Author: ZhengTao From: www.yourpaper.net Posted: 2009-07-19 23:29:47 Read:
Abstract: leveraged buyouts (Leveraged Buy-Outs) as a special form of mergers and acquisitions by the company, started in the United States in the mid-1960s, and reached its peak in the 1980s. Characterized by the acquisition of capital market financing comes mainly from the purpose of the acquisition of higher prices to sell the company or its stock. Therefore, leveraged buyouts compared to the traditional sense, the Company acquired a big difference. The growing number of incidents of mergers and acquisitions in China, this special way of international M & A financing - of LBO's development history, operational procedures, characteristics and key to success, and the Chinese enterprises LBO. Keywords: leveraged buyouts; low credit rating bonds; management buyouts

1 LBO course of development

LBO model pioneered by Kohlberg. Back in the mid-1960s, he noticed a number of successful family business owners because the eldest high, willing to sell the corporate stock, but hope reasonable tax avoidance and the right to retain family control. Then do this only two ways: (1) the stock exchange; (2) the sale of the business to a large company. But the founder of the family business are often reluctant to market, do not want their hard-founded enterprises to thousands of investors are not interested in the company's long-term business of their own do not know the external enterprises do not want to be sold to large companies.
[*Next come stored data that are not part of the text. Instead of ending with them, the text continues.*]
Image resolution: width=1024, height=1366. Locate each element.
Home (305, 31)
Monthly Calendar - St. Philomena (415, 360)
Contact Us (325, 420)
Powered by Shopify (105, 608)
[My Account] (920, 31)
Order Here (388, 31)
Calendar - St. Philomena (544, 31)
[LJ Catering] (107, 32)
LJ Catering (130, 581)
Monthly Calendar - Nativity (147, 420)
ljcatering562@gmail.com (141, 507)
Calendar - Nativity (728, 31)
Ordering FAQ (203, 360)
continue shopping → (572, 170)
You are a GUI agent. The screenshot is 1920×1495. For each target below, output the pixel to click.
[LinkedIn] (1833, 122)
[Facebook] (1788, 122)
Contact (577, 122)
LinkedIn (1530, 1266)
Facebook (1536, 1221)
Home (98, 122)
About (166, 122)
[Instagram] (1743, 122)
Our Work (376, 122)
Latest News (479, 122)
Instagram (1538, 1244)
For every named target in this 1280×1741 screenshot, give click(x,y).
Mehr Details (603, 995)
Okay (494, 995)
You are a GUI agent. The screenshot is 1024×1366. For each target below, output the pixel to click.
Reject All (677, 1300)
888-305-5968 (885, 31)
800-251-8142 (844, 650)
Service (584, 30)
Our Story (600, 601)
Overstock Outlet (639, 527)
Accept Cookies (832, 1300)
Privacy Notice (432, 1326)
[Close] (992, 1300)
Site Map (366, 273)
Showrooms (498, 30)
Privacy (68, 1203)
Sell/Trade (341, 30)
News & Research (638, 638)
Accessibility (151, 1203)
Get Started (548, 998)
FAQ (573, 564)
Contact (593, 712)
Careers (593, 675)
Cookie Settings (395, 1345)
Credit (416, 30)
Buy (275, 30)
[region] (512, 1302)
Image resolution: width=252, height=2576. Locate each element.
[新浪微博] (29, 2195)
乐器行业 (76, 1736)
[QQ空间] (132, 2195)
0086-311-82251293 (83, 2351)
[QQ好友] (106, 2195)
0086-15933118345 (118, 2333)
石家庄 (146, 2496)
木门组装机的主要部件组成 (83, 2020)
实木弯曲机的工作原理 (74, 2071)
Kohlberg designed the leveraged buyouts mode, that is, the sale of majority stake in the family business to the investment group consisting of an equity investor, the family still held by the company part of the shares of the investment community agree that the family continues to operate the company. The investment group funded acquisition debt, leveraged loans, a higher proportion of corporate debt, we must strive to improve business cash flow in order to repay the debt.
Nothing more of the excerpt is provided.